You seem to want "AT TIME ZONE".

Thanks for that. How can I do /this/

select to_char(now() at time zone 'GMT0BST', 'TZ');

It appears to return '', while if I used a separate SET TIMEZONE I'd expect 'BST'.


The "now()" function returns a timestamp with time zone (aka a point in time). When you ask for a timestamp with time zone at a specific time zone, you get a timestamp *without* time zone (you provided and therefore know the desired time zone and PostgreSQL returned the timestamp in that zone).
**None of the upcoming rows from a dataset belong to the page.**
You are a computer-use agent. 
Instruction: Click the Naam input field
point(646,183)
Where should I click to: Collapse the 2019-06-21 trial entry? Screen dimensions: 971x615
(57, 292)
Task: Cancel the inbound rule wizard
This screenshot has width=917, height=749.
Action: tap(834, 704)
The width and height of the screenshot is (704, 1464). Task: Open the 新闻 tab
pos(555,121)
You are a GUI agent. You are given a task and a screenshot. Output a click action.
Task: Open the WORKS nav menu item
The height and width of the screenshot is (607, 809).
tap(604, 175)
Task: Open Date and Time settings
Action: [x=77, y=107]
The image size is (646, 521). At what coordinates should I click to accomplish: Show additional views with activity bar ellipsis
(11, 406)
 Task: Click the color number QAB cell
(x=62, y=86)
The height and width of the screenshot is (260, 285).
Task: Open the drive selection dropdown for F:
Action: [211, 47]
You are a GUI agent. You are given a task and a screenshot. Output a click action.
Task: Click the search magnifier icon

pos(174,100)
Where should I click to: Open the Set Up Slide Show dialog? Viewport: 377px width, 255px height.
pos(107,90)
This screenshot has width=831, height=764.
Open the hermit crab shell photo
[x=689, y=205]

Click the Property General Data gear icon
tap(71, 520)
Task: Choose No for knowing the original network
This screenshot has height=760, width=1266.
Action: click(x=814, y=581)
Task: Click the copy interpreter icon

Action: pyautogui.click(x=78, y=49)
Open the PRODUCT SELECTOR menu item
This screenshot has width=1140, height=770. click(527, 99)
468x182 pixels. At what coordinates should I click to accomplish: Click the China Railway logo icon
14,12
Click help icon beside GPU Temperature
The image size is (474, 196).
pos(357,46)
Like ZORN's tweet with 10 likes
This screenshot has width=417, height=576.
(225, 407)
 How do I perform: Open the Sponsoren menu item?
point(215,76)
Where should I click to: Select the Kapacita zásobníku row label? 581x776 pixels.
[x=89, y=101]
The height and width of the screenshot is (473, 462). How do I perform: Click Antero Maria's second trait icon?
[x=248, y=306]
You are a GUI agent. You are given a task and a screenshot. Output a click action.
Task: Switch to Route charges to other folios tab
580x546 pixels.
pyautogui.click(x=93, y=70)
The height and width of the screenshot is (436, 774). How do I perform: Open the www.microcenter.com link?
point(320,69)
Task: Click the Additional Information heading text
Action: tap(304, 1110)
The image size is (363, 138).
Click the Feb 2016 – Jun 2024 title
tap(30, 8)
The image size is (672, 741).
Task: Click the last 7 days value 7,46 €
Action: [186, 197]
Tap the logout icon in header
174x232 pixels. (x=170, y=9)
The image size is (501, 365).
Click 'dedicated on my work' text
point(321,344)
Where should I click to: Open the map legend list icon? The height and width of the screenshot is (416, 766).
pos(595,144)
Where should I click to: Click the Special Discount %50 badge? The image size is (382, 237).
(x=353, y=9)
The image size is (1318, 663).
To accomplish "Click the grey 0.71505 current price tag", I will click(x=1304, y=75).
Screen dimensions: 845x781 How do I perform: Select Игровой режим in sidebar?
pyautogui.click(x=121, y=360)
I'm a bit concerned with your initial statement that "The development environment I'm working with uses short-lifetime sessions, and it's proving difficult to get a set command and a query associated with the same handle.". Do I take this to mean that connections are going through some sort of pooler that is allocating connections on as short as a per-statement basis so you might end up with a different connection between the "set time zone.." statement and the query? If so, you may start to find all sorts of other issues.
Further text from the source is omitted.